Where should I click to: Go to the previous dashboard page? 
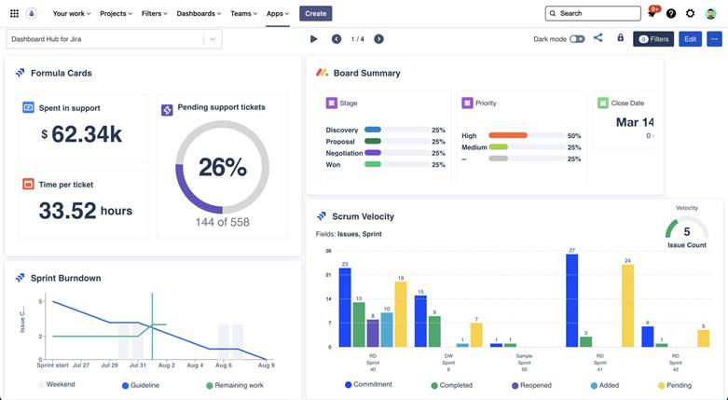(x=337, y=39)
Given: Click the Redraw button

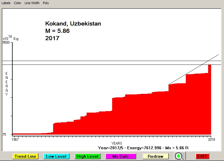Looking at the screenshot, I should point(156,156).
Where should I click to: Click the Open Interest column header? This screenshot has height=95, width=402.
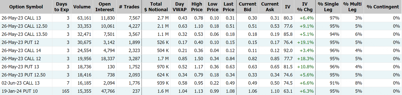[104, 7]
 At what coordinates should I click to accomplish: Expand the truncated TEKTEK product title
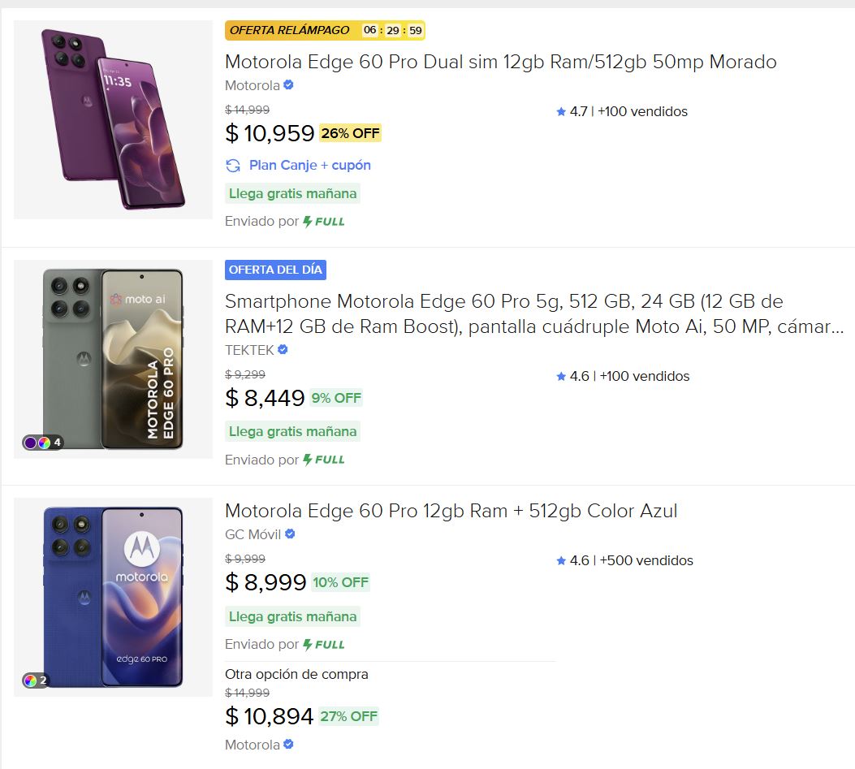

* What needs to be done
Nothing but the lines from the line containing "Where should I click to: Click" through the last line of the listing above should appear, output exactly, with no pictures.

* Worked solution
Where should I click to: Click the Open Interest column header? This screenshot has height=95, width=402.
[104, 7]
 At what coordinates should I click to accomplish: Expand the truncated TEKTEK product title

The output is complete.